Essa possível queda no preço da moeda americana pode dar mais tranquilidade em relação às perspectivas de inflação e juros no Brasil nos próximos meses, pontos que preocupam os investidores no momento. Mas existe outro ponto relacionado a isso: uma possível reversão de corte de impostos para as empresas norte-americanas.

Em 2018, Trump realizou o corte de impostos mais amplo da economia norte-americana dos últimos 30 anos, reduzindo a alíquota sobre os lucros das empresas de 35% para 21%. A medida objetivava dar uma injeção de ânimo na economia do país, com a criação de empregos e o aumento dos investimentos.

A medida deu resultado.

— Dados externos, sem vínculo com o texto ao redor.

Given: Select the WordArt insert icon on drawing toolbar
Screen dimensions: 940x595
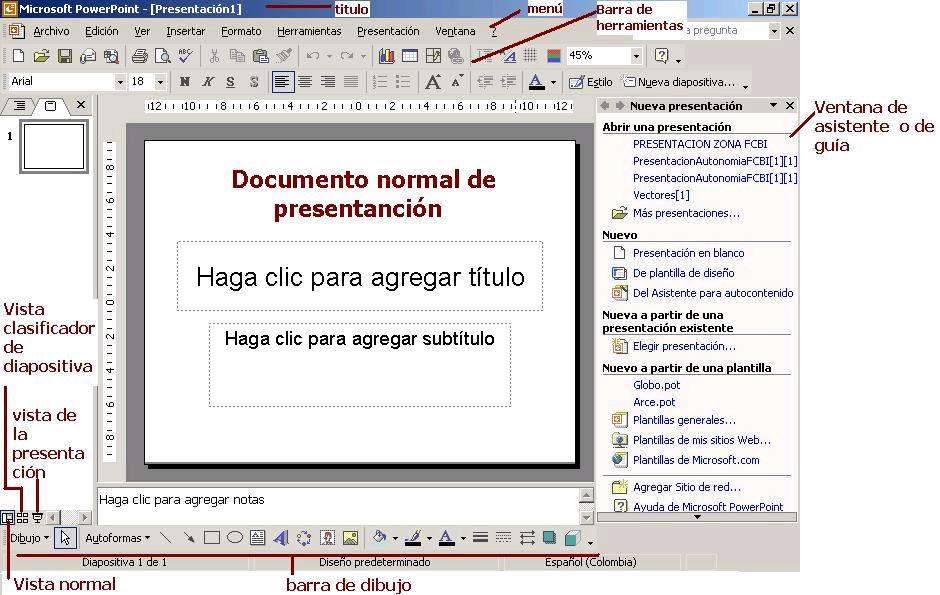Looking at the screenshot, I should pyautogui.click(x=283, y=537).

A atividade econômica vinha apresentando crescimento destacado frente a outros países desenvolvidos, principalmente os europeus, e acabou fazendo com que os Estados Unidos atingissem o patamar mais baixo no nível de desemprego dos últimos 50 anos.
Biden, entretanto, já indicou que pretende reverter esse benefício tributário adquirido pelas empresas recentemente.

Mas a questão é que uma reversão em relação aos impostos pode fazer com que parte das empresas que divulgaram grandes projetos de investimentos e contratação e capacitação de novas pessoas precise alterar ou mesmo cancelar seus planos. Isso diminuiria, em partes, o potencial de crescimento do lucro das empresas e, consequentemente, da atividade no país.

A preocupação com esse possível cenário pode levar a Bolsa americana a apresentar certa instabilidade conforme o assunto seja amplamente discutido,
após uma possível posse de Biden em 2021. No longo prazo, essa instabilidade deve ser sentida por outros mercados também, inclusive no Brasil.

Porém, no curto prazo, existe algo que provavelmente vai trazer um grande impacto para o mercado dos Estados Unidos e, consequentemente, para os mercados globais, seja quem for o vencedor: o fim do período da eleição em si.

Penso que a conclusão do pleito deve finalmente desencadear o destravamento das negociações do pacote fiscal no Congresso norte-americano. Isso porque o novo pacote de estímulo à economia americana está travado no Congresso há alguns meses. E o motivo disso é a falta de consenso entre democratas e republicanos quanto ao valor desse incentivo.

A diferença entre o valor requerido pelos dois partidos é de cerca de US$ 200 bilhões. Os democratas exigem um valor pouco mais alto do que o pretendido pelos republicanos, pois os últimos estão mais preocupados com a capacidade de pagamento dessa “fatura” em um segundo momento. Porém, o valor parece irrelevante frente aos mais de US$ 3 trilhões distribuídos no primeiro pacote e ao que está em votação, que gira em torno de US$ 2 trilhões.

E, claro, esse imbróglio tem uma única causa: a eleição em si.

Dificilmente, os partidos devem chegar a um consenso sobre qualquer assunto em meio a um dos pleitos mais agressivos das últimas décadas. Portanto, acredito que a conclusão da corrida eleitoral (não importa quem vença) finalmente faça com que os congressistas voltem suas atenções para a discussão e a economia possa receber esses trilhões para que não perca o seu ritmo de retomada.

Com isso, podemos esperar um fim de ano mais animado para os mercados globais em geral, que enxergam com bons olhos o incentivo fiscal na maior economia do mundo.

O fato é que, em relação à eleição nos Estados Unidos, há mais coisas em jogo para o Brasil do que se possa imaginar. Tanto que é quase inevitável pensar na teoria do caos: o simples movimento de uma única borboleta pode causar um tufão do outro lado do mundo.
Então, já fico na expectativa de saber qual será o movimento de asas que deve provocar uma verdadeira mudança dos rumos dos ativos brasileiros.

Por esses motivos, acredito ser fundamental que você fique atento aos próximos capítulos dessa novela que está se desenrolando na terra do Tio Sam. Pois não importa quem sairá vencedor: de alguma forma, vamos sentir os ventos por aqui, e o primeiro deve ser causado pela injeção de trilhões de dólares na economia americana nos próximos meses.